Uses: Extra virgin olive oil has low smoke point, when heated above certain temperature (375-400 F range) its taste and nutrition get affected, believed to the point of becoming toxic and carcinogenic. Pure olive oil has higher smoke point of 465 F, however it’s chemically processed and doesn’t have as many heart-healthy fats as high-quality extra-virgin. In order to keep my life simple without worrying about overheating the skillet and measuring the smoke point (how do you even measure it in a pan?!), I use avocado oil for frying. End of story.
I save extra virgin olive oil for salad dressings and olive oil dip – basically we consume it raw. Sometimes, I like to add it to marinara sauce at the end of cooking off heat, because it’s Italian food that needs olive oil, and not coconut oil.
What to look for when buying: Buy organic, extra virgin, cold pressed, in a dark glass bottle.
Why I like it: Coconut oil is high in saturated fats which are good for the heart. I like its sweet taste and buttery texture.
Uses: Coconut oil has a low smoke point of 350 F. It is best consumed raw in desserts like coconut oil fudge, and is great for baking (however, you have to melt it first and make sure not to mix with other cold ingredients otherwise it will solidify). Coconut oil is good for moisturizing skin in place of lotion – I have tried it and it’s not bad. Some sources indicate coconut oil is good in place of sunscreen, and other sources claim not for us, North Americans, but rather for people in the tropics where coconut oil is from. I can tell you that I tried it as a sunscreen and didn’t love the level of protection or its messiness, therefore I choose good old methods of staying in a shade 12-3 pm, covering up and using organic sunscreen.
What to look for when buying: Organic, cold pressed, virgin or extra virgin, and unrefined.
I understand there has been a lot of conflicting information re: health benefits of coconut oil in the last few years.
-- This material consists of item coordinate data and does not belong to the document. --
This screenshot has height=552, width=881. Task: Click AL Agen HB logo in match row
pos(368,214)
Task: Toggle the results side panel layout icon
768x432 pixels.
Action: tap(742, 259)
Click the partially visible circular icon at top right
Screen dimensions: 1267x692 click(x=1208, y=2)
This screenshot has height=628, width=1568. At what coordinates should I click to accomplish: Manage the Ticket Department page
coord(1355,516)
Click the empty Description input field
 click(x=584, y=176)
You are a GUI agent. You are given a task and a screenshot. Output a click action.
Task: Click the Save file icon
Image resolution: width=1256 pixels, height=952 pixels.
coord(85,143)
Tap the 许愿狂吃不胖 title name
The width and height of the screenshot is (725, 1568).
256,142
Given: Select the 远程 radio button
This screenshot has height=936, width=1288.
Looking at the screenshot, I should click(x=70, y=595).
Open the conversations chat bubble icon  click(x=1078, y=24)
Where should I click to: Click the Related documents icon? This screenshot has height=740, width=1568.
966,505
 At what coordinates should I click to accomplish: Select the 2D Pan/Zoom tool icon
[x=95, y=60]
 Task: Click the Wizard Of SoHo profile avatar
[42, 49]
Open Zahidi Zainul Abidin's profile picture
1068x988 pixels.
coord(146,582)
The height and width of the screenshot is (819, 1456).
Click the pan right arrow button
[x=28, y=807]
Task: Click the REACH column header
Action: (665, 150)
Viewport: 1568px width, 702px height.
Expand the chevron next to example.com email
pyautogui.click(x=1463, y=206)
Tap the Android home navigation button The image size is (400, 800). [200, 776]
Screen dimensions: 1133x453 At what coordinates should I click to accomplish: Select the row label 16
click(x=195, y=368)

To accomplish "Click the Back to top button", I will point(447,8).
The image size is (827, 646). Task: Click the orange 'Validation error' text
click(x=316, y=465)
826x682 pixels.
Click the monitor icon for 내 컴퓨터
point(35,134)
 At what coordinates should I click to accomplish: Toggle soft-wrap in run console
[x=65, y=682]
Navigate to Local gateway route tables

My personal opinion is this – coconut oil is good for you in moderation. It is true that it’s as good as butter, and I think there is nothing wrong with grass-fed butter in moderation (1 lb lasts us months). I wouldn’t eat a spoonful of coconut oil every day and expect to get healthier, but I definitely cook with it on occasion.
Also, you have to look at sources that publish certain information. My understanding is that American Heart Association (AHA) was a primary source for coconut oil’s negative publicity. However, in same article AHA recommends to use highly processed GMO canola and vegetable oils in place of coconut oil. For decades, AHA has supported low fat diet and published beef recipes in abundance. You have to use your common sense and draw your own conclusions, I recommend this article where coconut oil’s good and bad are explained fairly, in my opinion.
Cooking Oils to Avoid
Canola Oil: Made from genetically modified rapeseed plant, 90% of canola oil is genetically modified. There is no such thing as canola plant. Canola oil is produced using solvents (hexane), which leaves behind residues of toxic chemicals (hexane) in the oil. There is organic canola oil but it’s expensive and I don’t see its health benefits superior to above mentioned oils I buy at Costco at affordable price.
Vegetable Oil: Usually a mix of GMO oils like canola, corn, soybean, sunflower, safflower, peanut with same issues as canola oil above – chemically processed, genetically modified, grown with pesticides, high in Omega 6 fatty acids.